Rat und Stadtbezirksräte
Stellungnahme - 17-05093-01
Grunddaten
- Betreff:
-
Antrag zur Fahrbahnmarkierung der Halteverbotszonen
- Status:
- öffentlich (Vorlage freigegeben)
- Vorlageart:
- Stellungnahme
- Federführend:
- 66 Fachbereich Tiefbau und Verkehr
- Beteiligt:
- 10 Fachbereich Zentrale Dienste; 0600 Baureferat
- Verantwortlich:
- Leuer
Beratungsfolge
| Status | Datum | Gremium | Beschluss | NA |
|---|---|---|---|---|
|
●
Erledigt
|
|
Stadtbezirksrat im Stadtbezirk 131 Innenstadt
|
zur Kenntnis
|
|
|
|
13.02.2018
|
Sachverhalt
Sachverhalt:
Beschluss des Stadtbezirksrates:
Die Verwaltung möge veranlassen, dass die absoluten Halteverbotszonen in der gesamten Innenstadt durch Fahrbahnmarkierungen deutlich gekennzeichnet werden.
Die optische Verdeutlichung soll mittels diagonaler weißer Linien auf dem Straßenbelag allen Verkehrsteilnehmern die Relevanz des Halteverbots aufzeigen.
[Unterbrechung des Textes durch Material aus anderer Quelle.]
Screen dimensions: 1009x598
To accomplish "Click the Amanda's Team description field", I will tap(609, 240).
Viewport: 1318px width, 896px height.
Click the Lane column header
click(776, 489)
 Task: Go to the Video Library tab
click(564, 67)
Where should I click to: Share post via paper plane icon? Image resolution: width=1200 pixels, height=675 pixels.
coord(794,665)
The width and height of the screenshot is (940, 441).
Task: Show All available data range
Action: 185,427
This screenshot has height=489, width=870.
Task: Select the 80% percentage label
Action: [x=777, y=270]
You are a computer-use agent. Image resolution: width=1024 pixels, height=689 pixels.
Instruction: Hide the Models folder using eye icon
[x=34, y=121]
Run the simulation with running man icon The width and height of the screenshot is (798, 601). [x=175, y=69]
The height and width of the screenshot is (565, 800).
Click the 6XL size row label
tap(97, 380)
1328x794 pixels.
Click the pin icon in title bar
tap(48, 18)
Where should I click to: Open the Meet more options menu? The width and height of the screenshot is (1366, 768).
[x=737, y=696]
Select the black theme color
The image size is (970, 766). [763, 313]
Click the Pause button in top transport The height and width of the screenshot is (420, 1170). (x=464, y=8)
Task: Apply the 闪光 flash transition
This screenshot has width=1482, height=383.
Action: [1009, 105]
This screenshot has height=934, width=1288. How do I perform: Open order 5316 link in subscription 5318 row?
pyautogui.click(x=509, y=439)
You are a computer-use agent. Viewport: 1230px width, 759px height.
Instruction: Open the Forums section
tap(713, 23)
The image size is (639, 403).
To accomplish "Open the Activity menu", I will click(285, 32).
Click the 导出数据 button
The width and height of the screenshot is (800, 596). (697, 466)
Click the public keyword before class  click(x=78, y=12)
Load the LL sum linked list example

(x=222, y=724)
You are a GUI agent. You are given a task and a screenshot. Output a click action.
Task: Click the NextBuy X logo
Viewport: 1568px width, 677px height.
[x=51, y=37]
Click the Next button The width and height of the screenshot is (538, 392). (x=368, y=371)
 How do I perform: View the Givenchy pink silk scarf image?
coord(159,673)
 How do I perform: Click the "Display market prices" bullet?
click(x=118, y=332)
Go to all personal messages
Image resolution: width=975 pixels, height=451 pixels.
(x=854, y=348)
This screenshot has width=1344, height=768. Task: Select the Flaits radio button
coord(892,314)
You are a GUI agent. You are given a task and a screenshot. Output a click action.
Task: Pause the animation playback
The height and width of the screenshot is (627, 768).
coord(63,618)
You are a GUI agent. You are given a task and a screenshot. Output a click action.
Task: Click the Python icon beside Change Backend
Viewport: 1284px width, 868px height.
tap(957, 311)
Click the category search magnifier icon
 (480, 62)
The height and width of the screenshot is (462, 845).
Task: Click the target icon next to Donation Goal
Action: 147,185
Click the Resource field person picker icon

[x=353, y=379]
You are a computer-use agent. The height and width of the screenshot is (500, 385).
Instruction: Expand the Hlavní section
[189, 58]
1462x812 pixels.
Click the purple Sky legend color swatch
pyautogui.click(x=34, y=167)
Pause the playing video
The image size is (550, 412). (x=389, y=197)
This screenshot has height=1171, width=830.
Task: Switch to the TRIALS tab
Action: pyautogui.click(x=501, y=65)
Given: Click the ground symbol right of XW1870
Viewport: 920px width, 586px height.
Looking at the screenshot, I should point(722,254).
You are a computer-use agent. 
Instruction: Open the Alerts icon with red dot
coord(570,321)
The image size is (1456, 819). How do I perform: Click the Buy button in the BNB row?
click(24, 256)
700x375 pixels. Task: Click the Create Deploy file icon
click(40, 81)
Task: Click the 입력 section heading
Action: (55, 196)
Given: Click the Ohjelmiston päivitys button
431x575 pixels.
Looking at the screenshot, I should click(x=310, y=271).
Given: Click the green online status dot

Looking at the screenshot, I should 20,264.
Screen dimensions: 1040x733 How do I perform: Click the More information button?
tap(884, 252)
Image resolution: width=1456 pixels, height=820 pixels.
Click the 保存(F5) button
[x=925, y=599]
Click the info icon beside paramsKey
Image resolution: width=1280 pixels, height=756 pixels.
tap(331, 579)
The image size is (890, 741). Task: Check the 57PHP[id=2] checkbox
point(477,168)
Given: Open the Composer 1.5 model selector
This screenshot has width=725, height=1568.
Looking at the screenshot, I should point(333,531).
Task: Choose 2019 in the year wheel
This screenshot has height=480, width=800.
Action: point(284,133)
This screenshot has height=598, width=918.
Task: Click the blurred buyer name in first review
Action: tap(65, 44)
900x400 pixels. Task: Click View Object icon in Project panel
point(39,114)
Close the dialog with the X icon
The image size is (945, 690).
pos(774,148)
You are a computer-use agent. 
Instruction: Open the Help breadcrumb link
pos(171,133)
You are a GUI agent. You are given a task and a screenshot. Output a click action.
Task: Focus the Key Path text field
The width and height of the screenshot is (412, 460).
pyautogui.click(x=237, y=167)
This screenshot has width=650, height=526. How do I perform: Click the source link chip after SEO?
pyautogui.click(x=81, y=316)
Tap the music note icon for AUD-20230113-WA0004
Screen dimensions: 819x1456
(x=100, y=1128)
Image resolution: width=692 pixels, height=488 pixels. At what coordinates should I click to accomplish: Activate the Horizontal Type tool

Die Verwaltung soll im Vorfeld planen, wie sich die Fahrbahnmarkierungen am besten in das jeweilige Umfeld einbinden lassen, ohne den besonderen Anblick von historischen Ansichten zu gefährden.
Stellungnahme der Verwaltung:
Absolute Haltverbote stellen eine Beschränkung für den ruhenden Verkehr dar. Nach den Vorschriften der Straßenverkehrsordnung (StVO) ist es grundsätzlich möglich, derartige Verkehrsbeschränkungen jeweils durch eine Grenzmarkierung Verkehrszeichen 299 StVO (Zick-Zack-Markierung) optisch hervorzuheben. Diese Markierung ist von der StVO nicht vorgeschrieben, es handelt sich lediglich um eine optionale Maßnahme. Die Markierung von Haltverboten erfolgt nur im Ausnahmefall. Eine generelle Markierung würde zum einen die Wahrnehmbarkeit anderer ebenfalls wichtiger Verkehrszeichen schwächen und zum anderen die Akzeptanz und Wahrnehmung von Haltverboten außerhalb der Innenstadt, also ohne zusätzliche Markierung, mindern. Im Stadtbezirk Innenstadt sind aufgrund des durch dichten Verkehr erzeugten hohen Regelungsbedarfs zahlreiche Straßenabschnitte durch Haltverbote gekennzeichnet, teilweise auch über längere Strecken. In einigen Fällen sind Haltverbote auch nur stundenweise oder in Abschnitten mit gepflasterter Fahrbahn beschildert. Derartige Bereiche sind für ergänzende Grenzmarkierungen gänzlich ungeeignet.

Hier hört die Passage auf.